_Aim of the task_:
Can you write out the whole listing exactly?

_Supplied information_:

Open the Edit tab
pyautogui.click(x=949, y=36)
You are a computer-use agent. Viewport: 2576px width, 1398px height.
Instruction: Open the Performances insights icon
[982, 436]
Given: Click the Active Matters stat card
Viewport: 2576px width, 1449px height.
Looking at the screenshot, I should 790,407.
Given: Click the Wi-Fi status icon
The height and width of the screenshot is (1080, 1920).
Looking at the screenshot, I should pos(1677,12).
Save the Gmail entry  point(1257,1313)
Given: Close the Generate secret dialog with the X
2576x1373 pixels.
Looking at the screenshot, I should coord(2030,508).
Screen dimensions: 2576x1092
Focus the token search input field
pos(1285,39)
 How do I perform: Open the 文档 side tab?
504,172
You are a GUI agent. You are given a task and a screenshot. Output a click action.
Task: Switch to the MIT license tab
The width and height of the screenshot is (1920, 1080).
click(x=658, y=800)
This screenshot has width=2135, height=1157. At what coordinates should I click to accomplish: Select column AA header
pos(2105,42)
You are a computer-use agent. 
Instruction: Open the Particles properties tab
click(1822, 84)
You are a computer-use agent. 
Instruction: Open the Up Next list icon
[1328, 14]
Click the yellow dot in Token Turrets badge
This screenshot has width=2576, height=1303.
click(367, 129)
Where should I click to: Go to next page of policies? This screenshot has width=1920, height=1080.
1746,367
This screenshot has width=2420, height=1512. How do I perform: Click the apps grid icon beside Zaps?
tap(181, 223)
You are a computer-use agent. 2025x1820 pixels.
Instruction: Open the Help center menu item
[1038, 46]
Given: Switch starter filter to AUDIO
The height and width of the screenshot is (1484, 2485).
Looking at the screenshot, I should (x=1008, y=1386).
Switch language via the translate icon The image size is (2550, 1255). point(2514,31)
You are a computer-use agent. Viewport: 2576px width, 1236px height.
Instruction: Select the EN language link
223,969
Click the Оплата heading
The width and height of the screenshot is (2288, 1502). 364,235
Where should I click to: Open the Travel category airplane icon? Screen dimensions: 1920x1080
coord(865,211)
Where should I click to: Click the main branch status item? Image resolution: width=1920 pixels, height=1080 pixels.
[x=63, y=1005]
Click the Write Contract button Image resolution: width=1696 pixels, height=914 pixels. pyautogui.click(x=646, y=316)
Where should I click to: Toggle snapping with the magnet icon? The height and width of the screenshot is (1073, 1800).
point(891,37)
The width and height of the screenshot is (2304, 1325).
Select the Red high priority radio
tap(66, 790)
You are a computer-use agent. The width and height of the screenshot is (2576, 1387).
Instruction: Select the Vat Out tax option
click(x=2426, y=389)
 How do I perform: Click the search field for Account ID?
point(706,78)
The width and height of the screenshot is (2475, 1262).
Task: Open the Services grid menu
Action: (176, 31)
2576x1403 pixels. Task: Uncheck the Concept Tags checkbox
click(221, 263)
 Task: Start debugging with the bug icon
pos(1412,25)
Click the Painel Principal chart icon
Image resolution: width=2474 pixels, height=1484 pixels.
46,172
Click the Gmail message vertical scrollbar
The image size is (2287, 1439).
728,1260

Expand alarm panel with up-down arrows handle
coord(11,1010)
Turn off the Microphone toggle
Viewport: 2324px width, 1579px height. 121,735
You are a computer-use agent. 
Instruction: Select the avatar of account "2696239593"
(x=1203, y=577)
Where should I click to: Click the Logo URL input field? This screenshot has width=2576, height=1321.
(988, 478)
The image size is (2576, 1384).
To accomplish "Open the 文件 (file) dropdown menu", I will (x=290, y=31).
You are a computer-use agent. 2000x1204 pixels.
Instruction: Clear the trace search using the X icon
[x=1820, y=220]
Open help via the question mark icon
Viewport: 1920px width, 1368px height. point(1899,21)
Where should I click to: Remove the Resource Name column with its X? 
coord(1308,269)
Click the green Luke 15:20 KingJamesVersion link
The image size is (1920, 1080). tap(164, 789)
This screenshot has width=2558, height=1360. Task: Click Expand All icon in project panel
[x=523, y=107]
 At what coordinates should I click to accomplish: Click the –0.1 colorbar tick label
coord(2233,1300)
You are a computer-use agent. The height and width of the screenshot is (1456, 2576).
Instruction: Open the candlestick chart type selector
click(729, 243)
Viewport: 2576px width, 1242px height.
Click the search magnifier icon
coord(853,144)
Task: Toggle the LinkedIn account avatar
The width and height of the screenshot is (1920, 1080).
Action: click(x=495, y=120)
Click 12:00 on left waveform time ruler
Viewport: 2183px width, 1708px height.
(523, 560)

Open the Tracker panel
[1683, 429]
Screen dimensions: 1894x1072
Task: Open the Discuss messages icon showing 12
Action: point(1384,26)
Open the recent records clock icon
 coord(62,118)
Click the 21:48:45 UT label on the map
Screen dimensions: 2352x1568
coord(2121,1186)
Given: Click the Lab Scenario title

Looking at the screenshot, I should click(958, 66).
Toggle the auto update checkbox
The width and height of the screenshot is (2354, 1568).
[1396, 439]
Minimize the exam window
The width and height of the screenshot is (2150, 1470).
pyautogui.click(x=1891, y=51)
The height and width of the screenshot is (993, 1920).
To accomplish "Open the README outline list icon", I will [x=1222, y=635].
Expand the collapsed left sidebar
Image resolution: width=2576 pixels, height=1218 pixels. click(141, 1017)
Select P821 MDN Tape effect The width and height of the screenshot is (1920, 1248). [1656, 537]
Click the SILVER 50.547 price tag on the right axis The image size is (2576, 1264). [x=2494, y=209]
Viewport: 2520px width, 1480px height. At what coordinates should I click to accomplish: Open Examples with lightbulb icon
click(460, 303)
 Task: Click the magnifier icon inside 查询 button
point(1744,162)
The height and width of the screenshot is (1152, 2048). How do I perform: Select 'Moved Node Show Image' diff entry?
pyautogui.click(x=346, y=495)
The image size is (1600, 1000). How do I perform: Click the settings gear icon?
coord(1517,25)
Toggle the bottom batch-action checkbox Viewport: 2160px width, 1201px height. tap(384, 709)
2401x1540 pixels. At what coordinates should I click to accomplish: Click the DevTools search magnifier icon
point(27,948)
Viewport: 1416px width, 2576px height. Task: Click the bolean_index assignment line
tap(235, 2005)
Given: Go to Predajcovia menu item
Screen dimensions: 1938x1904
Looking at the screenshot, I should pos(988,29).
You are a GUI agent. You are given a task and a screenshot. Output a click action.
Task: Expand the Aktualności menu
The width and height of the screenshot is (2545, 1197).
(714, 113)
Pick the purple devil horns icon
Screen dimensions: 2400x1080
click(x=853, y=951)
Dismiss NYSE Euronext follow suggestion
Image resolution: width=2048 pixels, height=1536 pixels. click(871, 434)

_Expected answer_:
Open the Edit tab
pyautogui.click(x=949, y=36)
You are a computer-use agent. Viewport: 2576px width, 1398px height.
Instruction: Open the Performances insights icon
[982, 436]
Given: Click the Active Matters stat card
Viewport: 2576px width, 1449px height.
Looking at the screenshot, I should 790,407.
Given: Click the Wi-Fi status icon
The height and width of the screenshot is (1080, 1920).
Looking at the screenshot, I should pos(1677,12).
Save the Gmail entry  point(1257,1313)
Given: Close the Generate secret dialog with the X
2576x1373 pixels.
Looking at the screenshot, I should coord(2030,508).
Screen dimensions: 2576x1092
Focus the token search input field
pos(1285,39)
 How do I perform: Open the 文档 side tab?
504,172
You are a GUI agent. You are given a task and a screenshot. Output a click action.
Task: Switch to the MIT license tab
The width and height of the screenshot is (1920, 1080).
click(x=658, y=800)
This screenshot has width=2135, height=1157. At what coordinates should I click to accomplish: Select column AA header
pos(2105,42)
You are a computer-use agent. 
Instruction: Open the Particles properties tab
click(1822, 84)
You are a computer-use agent. 
Instruction: Open the Up Next list icon
[1328, 14]
Click the yellow dot in Token Turrets badge
This screenshot has width=2576, height=1303.
click(367, 129)
Where should I click to: Go to next page of policies? This screenshot has width=1920, height=1080.
1746,367
This screenshot has width=2420, height=1512. How do I perform: Click the apps grid icon beside Zaps?
tap(181, 223)
You are a computer-use agent. 2025x1820 pixels.
Instruction: Open the Help center menu item
[1038, 46]
Given: Switch starter filter to AUDIO
The height and width of the screenshot is (1484, 2485).
Looking at the screenshot, I should (x=1008, y=1386).
Switch language via the translate icon The image size is (2550, 1255). point(2514,31)
You are a computer-use agent. Viewport: 2576px width, 1236px height.
Instruction: Select the EN language link
223,969
Click the Оплата heading
The width and height of the screenshot is (2288, 1502). 364,235
Where should I click to: Open the Travel category airplane icon? Screen dimensions: 1920x1080
coord(865,211)
Where should I click to: Click the main branch status item? Image resolution: width=1920 pixels, height=1080 pixels.
[x=63, y=1005]
Click the Write Contract button Image resolution: width=1696 pixels, height=914 pixels. pyautogui.click(x=646, y=316)
Where should I click to: Toggle snapping with the magnet icon? The height and width of the screenshot is (1073, 1800).
point(891,37)
The width and height of the screenshot is (2304, 1325).
Select the Red high priority radio
tap(66, 790)
You are a computer-use agent. The width and height of the screenshot is (2576, 1387).
Instruction: Select the Vat Out tax option
click(x=2426, y=389)
 How do I perform: Click the search field for Account ID?
point(706,78)
The width and height of the screenshot is (2475, 1262).
Task: Open the Services grid menu
Action: (176, 31)
2576x1403 pixels. Task: Uncheck the Concept Tags checkbox
click(221, 263)
 Task: Start debugging with the bug icon
pos(1412,25)
Click the Painel Principal chart icon
Image resolution: width=2474 pixels, height=1484 pixels.
46,172
Click the Gmail message vertical scrollbar
The image size is (2287, 1439).
728,1260

Expand alarm panel with up-down arrows handle
coord(11,1010)
Turn off the Microphone toggle
Viewport: 2324px width, 1579px height. 121,735
You are a computer-use agent. 
Instruction: Select the avatar of account "2696239593"
(x=1203, y=577)
Where should I click to: Click the Logo URL input field? This screenshot has width=2576, height=1321.
(988, 478)
The image size is (2576, 1384).
To accomplish "Open the 文件 (file) dropdown menu", I will (x=290, y=31).
You are a computer-use agent. 2000x1204 pixels.
Instruction: Clear the trace search using the X icon
[x=1820, y=220]
Open help via the question mark icon
Viewport: 1920px width, 1368px height. point(1899,21)
Where should I click to: Remove the Resource Name column with its X? 
coord(1308,269)
Click the green Luke 15:20 KingJamesVersion link
The image size is (1920, 1080). tap(164, 789)
This screenshot has width=2558, height=1360. Task: Click Expand All icon in project panel
[x=523, y=107]
 At what coordinates should I click to accomplish: Click the –0.1 colorbar tick label
coord(2233,1300)
You are a computer-use agent. The height and width of the screenshot is (1456, 2576).
Instruction: Open the candlestick chart type selector
click(729, 243)
Viewport: 2576px width, 1242px height.
Click the search magnifier icon
coord(853,144)
Task: Toggle the LinkedIn account avatar
The width and height of the screenshot is (1920, 1080).
Action: click(x=495, y=120)
Click 12:00 on left waveform time ruler
Viewport: 2183px width, 1708px height.
(523, 560)

Open the Tracker panel
[1683, 429]
Screen dimensions: 1894x1072
Task: Open the Discuss messages icon showing 12
Action: point(1384,26)
Open the recent records clock icon
 coord(62,118)
Click the 21:48:45 UT label on the map
Screen dimensions: 2352x1568
coord(2121,1186)
Given: Click the Lab Scenario title

Looking at the screenshot, I should click(958, 66).
Toggle the auto update checkbox
The width and height of the screenshot is (2354, 1568).
[1396, 439]
Minimize the exam window
The width and height of the screenshot is (2150, 1470).
pyautogui.click(x=1891, y=51)
The height and width of the screenshot is (993, 1920).
To accomplish "Open the README outline list icon", I will [x=1222, y=635].
Expand the collapsed left sidebar
Image resolution: width=2576 pixels, height=1218 pixels. click(141, 1017)
Select P821 MDN Tape effect The width and height of the screenshot is (1920, 1248). [1656, 537]
Click the SILVER 50.547 price tag on the right axis The image size is (2576, 1264). [x=2494, y=209]
Viewport: 2520px width, 1480px height. At what coordinates should I click to accomplish: Open Examples with lightbulb icon
click(460, 303)
 Task: Click the magnifier icon inside 查询 button
point(1744,162)
The height and width of the screenshot is (1152, 2048). How do I perform: Select 'Moved Node Show Image' diff entry?
pyautogui.click(x=346, y=495)
The image size is (1600, 1000). How do I perform: Click the settings gear icon?
coord(1517,25)
Toggle the bottom batch-action checkbox Viewport: 2160px width, 1201px height. tap(384, 709)
2401x1540 pixels. At what coordinates should I click to accomplish: Click the DevTools search magnifier icon
point(27,948)
Viewport: 1416px width, 2576px height. Task: Click the bolean_index assignment line
tap(235, 2005)
Given: Go to Predajcovia menu item
Screen dimensions: 1938x1904
Looking at the screenshot, I should pos(988,29).
You are a GUI agent. You are given a task and a screenshot. Output a click action.
Task: Expand the Aktualności menu
The width and height of the screenshot is (2545, 1197).
(714, 113)
Pick the purple devil horns icon
Screen dimensions: 2400x1080
click(x=853, y=951)
Dismiss NYSE Euronext follow suggestion
Image resolution: width=2048 pixels, height=1536 pixels. click(871, 434)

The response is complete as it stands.